By the end of Grade 8, students will be able to:

Combine skills, concepts, strategies, and knowledge of rules and procedures for competent participation in the following:

  1. Personal defense activities.
  2. Modified versions of team and individual sports.
  3. Recreational relays, games, and activities.
  4. Acquire fitness skills and behaviors

  5. Participate in some form of physical activity in and/or out of school on a daily basis.
  6. Participate in physical activity at a target heart rate for a minimum of 20 minutes.
  7. Sustain an aerobic activity, maintaining personal target heart rate, to achieve cardiovascular benefits at least three times per week.
  8. Use correct technique to avoid injury during participation in physical activities.
  9. Identify and follow rules while playing sports and games.
  10. Practice and participate in physical activities using strategies appropriate for learning new skills and activities on their own.
  11. Acquire cognitive elements related to movement experiences.

  12. Describe principles of training and conditioning for specific physical activities.
  13. Describe personal and group conduct, including ethical and moral behavior, appropriate for engaging in physical activity.
  14. Analyze offensive and defensive strategies in games and sports.
  15. Demonstrate responsible personal and social attitudes and behaviors for movement experiences.

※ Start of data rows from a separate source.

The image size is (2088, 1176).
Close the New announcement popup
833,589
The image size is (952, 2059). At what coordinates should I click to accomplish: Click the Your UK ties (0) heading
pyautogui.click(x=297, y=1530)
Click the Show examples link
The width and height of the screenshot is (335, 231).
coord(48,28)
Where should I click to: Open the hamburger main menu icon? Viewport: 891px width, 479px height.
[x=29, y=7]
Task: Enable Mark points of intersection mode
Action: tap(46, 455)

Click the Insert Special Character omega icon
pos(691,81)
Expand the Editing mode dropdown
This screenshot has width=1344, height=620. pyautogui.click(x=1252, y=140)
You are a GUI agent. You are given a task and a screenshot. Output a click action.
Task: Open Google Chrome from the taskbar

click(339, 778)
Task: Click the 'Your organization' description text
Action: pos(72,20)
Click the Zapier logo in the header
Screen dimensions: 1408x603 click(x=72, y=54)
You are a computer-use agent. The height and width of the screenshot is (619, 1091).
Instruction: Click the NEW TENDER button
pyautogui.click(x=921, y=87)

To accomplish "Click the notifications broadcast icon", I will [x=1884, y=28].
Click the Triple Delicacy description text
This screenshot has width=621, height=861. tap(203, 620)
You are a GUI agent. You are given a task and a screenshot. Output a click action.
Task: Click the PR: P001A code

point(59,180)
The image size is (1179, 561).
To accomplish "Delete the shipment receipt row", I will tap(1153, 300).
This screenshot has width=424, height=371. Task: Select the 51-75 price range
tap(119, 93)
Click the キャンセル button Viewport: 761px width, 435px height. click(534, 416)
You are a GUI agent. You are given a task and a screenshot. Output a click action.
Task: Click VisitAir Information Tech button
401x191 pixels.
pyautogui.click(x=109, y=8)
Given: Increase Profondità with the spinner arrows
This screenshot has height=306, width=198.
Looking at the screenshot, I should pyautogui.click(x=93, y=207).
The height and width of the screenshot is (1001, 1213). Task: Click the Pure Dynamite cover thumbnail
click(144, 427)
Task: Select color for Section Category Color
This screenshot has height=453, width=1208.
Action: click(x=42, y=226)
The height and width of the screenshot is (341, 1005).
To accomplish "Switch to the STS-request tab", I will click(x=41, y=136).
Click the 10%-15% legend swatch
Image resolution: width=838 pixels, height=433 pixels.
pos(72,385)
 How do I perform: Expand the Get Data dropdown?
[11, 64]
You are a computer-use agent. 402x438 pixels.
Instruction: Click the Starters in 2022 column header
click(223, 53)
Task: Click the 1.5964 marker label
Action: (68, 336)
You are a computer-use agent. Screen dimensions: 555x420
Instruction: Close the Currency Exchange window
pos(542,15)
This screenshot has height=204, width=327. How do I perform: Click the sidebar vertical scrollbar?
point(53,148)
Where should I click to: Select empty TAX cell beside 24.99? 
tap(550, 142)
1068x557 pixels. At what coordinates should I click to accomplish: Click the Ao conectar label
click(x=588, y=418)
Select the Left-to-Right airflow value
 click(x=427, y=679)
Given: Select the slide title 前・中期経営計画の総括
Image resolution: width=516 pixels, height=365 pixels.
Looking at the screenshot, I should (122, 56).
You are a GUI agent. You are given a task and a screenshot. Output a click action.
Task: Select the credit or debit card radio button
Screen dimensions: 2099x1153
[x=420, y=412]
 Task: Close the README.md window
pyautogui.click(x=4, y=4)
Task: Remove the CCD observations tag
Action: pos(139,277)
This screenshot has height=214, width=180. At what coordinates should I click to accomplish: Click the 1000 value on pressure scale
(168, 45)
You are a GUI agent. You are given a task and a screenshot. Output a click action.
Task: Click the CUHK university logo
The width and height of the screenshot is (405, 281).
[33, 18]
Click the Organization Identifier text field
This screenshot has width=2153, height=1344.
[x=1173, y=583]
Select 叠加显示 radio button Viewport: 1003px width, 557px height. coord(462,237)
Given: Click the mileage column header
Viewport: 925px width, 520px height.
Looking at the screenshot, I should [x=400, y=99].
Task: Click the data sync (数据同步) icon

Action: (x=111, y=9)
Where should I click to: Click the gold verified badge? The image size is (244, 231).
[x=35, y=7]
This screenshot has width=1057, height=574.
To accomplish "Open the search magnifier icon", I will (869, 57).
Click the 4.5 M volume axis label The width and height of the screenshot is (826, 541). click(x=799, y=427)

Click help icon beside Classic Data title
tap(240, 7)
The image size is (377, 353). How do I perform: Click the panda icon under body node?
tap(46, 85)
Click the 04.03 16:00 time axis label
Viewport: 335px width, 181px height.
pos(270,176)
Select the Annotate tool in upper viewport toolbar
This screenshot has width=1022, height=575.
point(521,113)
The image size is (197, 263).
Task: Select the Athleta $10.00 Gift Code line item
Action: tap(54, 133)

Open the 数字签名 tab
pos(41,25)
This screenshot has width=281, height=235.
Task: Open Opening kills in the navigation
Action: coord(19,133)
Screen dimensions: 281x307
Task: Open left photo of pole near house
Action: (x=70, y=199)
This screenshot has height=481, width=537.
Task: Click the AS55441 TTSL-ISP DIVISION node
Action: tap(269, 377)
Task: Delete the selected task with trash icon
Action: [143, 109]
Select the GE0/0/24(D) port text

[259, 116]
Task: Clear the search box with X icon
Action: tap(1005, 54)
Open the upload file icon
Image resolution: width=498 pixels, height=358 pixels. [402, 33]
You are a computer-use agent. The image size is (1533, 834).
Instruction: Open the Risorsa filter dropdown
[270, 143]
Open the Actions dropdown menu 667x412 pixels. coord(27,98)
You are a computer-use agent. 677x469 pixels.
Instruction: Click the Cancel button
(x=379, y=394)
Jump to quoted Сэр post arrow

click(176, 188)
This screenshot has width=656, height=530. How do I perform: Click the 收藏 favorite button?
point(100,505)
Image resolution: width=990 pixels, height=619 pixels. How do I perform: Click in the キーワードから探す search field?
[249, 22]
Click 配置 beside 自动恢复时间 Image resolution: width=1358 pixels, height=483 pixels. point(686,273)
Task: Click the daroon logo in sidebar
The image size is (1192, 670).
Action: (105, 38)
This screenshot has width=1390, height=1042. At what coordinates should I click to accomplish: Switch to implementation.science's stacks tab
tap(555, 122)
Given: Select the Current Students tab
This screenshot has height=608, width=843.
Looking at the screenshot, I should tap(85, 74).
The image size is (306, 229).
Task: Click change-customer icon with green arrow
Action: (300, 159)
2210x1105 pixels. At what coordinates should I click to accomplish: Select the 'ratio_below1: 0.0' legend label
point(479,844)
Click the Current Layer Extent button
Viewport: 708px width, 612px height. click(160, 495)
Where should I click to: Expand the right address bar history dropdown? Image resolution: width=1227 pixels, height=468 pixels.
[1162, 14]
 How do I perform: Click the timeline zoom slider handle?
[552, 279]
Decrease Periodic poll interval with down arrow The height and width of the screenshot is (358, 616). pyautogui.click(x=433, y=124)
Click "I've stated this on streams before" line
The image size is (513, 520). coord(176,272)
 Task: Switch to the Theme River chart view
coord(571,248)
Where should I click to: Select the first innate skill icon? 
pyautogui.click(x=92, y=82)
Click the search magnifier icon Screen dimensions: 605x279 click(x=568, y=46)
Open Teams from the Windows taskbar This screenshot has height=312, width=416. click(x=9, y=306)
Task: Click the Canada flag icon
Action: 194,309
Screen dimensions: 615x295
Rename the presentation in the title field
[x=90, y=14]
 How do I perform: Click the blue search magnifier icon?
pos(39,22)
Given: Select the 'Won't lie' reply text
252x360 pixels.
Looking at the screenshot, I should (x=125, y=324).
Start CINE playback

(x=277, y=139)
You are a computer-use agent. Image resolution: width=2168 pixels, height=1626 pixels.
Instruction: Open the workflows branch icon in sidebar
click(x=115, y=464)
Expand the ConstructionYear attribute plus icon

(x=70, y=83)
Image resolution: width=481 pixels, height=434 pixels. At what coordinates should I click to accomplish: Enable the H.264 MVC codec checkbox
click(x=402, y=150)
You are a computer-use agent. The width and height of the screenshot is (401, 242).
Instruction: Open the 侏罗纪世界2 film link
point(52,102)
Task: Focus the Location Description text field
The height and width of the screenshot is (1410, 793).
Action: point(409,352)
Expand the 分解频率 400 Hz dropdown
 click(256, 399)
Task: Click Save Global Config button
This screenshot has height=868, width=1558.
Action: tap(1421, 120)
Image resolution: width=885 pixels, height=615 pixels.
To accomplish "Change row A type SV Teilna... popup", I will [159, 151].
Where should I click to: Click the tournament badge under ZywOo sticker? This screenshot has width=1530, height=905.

  16. Feel satisfaction when enjoying physical activity.
  17. Enjoy the aesthetic and create aspects of performance.
  18. Accept and respect limitations and restriction of physical performance on self and others.
  19. Improve physical ability and performance through own desire.
  20. Respect the role that regular physical activity plays in life-long health and well-being.
  21. Insure that all members of a group have equal opportunity to participate.
  22. Apply conflict resolution skills as needed during activity participation.
  23. Accept the responsibility as a child of God to maintain an active, healthy lifestyle.